We review de novo a district court’s grant of summary judgment after construing all evidence, and drawing all reasonable inferences, in favor of the non-moving party. McBride v. BIC Consumer Prods. Mfg. Co., 583 F.Sd 92, 96 (2d Cir.2009). Summary judgment is appropriate only when “there is no genuine dispute as to any material fact and the movant is entitled to judgment as a matter of law.” Fed.R.Civ.P. 56(a).
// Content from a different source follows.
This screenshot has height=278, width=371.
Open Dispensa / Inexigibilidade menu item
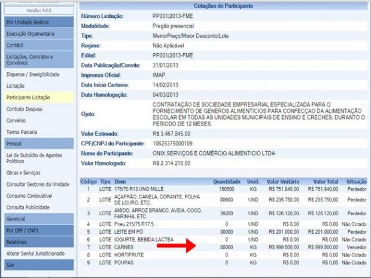[x=32, y=75]
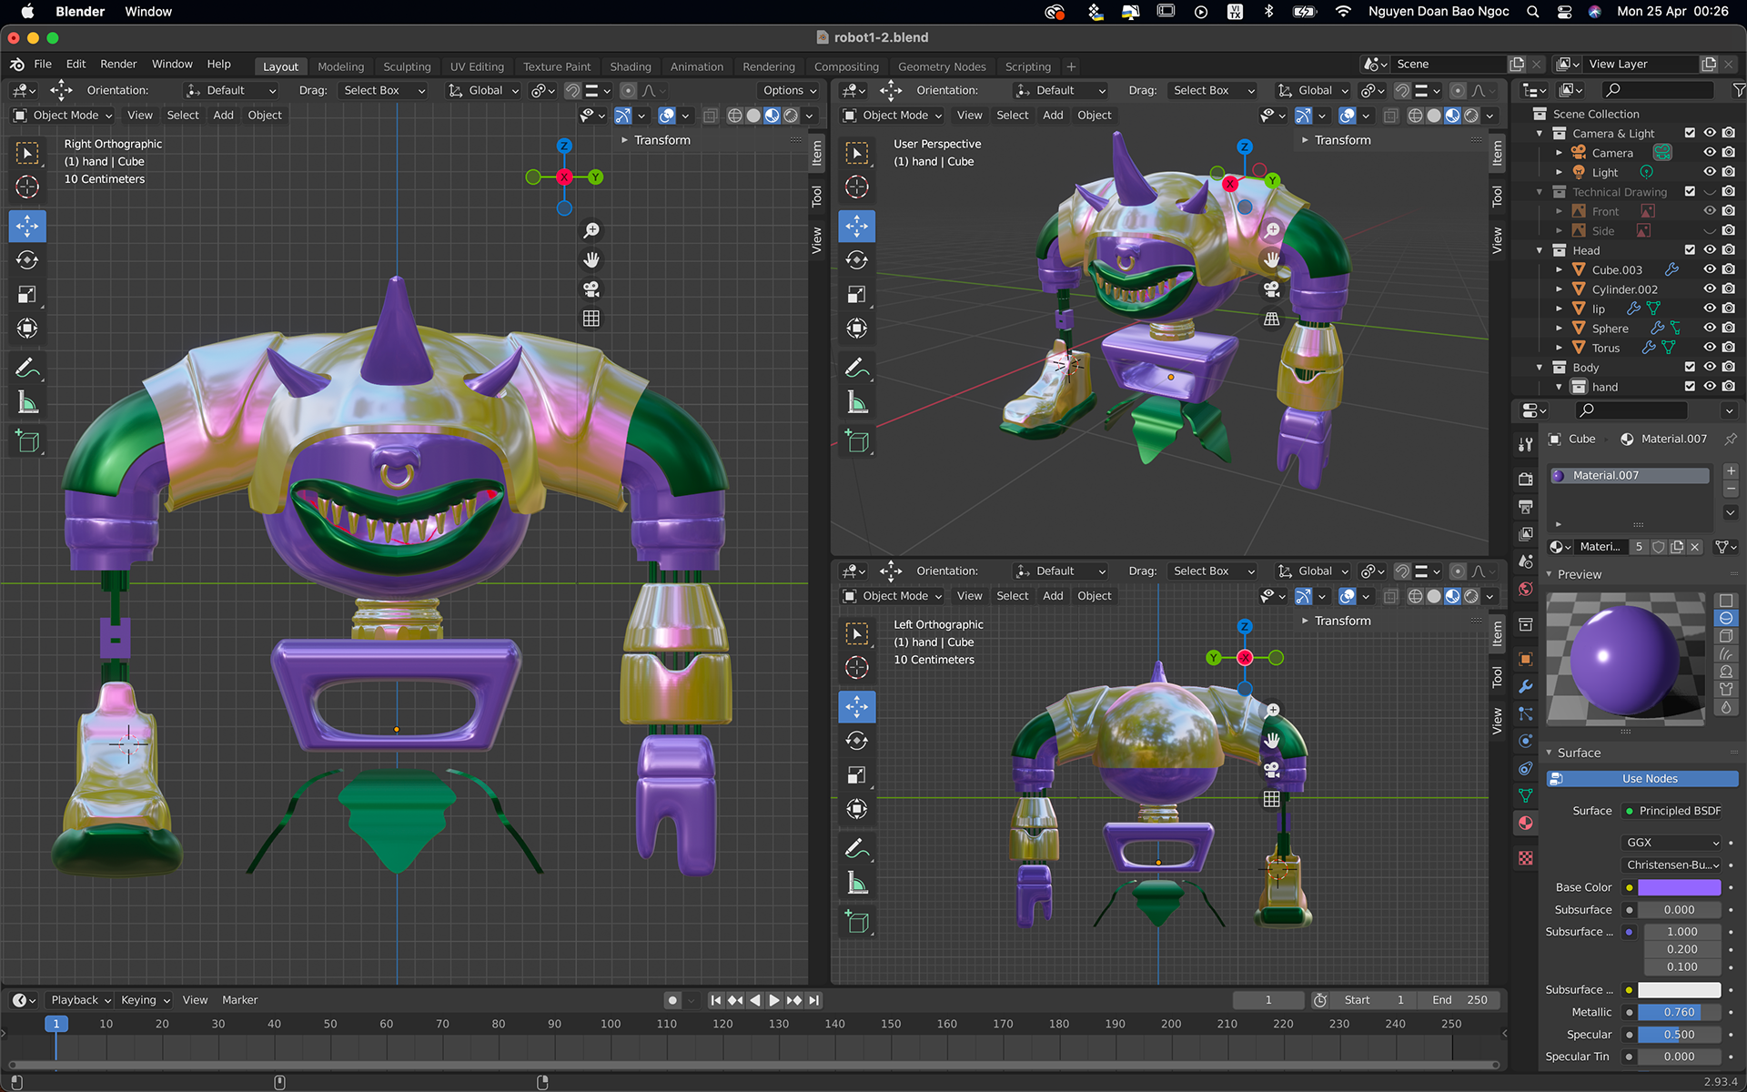
Task: Open the Render menu
Action: [x=118, y=65]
We have conducted a de novo review of the record, and we conclude that the district court properly granted summary judgment in favor of defendants for substantially the reasons articulated by the district court in its thorough and well-reasoned Memorandum, Order & Judgment. See Sotomayor, 862 F.Supp.2d 226.

With respect to Sotomayor’s retaliation claims, however, the district court discussed retaliation only in the context of the FMLA. See id. at 261-62 (declining to otherwise address allegations of retaliation because plaintiff never alleged that she had participated in other “protected activity” under federal, state, or city laws). We note that Sotomayor asserted a broader claim of retaliation; her Amended Complaint contends that defendants retaliated against her after she filed a notice of claim, filed a discrimination charge with the U.S. Equal Employment Opportunity Commission, and began this action. SDNY ECF No. 13. Nonetheless, we have independently reviewed the record and conclude that, even if we assumed defendants’ actions resulted in an adverse employment action, no reasonable jury could find that such actions were motivated by a retaliatory animus. See, e.g., N.Y.C. Admin. Code § 8-107(7) (prohibiting retaliation “in any manner,” even absent an adverse employment action); Terry v. Ashcroft, 336 F.3d 128, 140-41 (2d Cir.2003) (Title VII & ADEA); Torres v. Pisano, 116 F.3d 625, 629 n. 1 (2d Cir.1997) (claims brought under New York state law are “analytically identical” to those raised under Title VII).

CONCLUSION

For the foregoing reasons, we AFFIRM the judgment of the district court.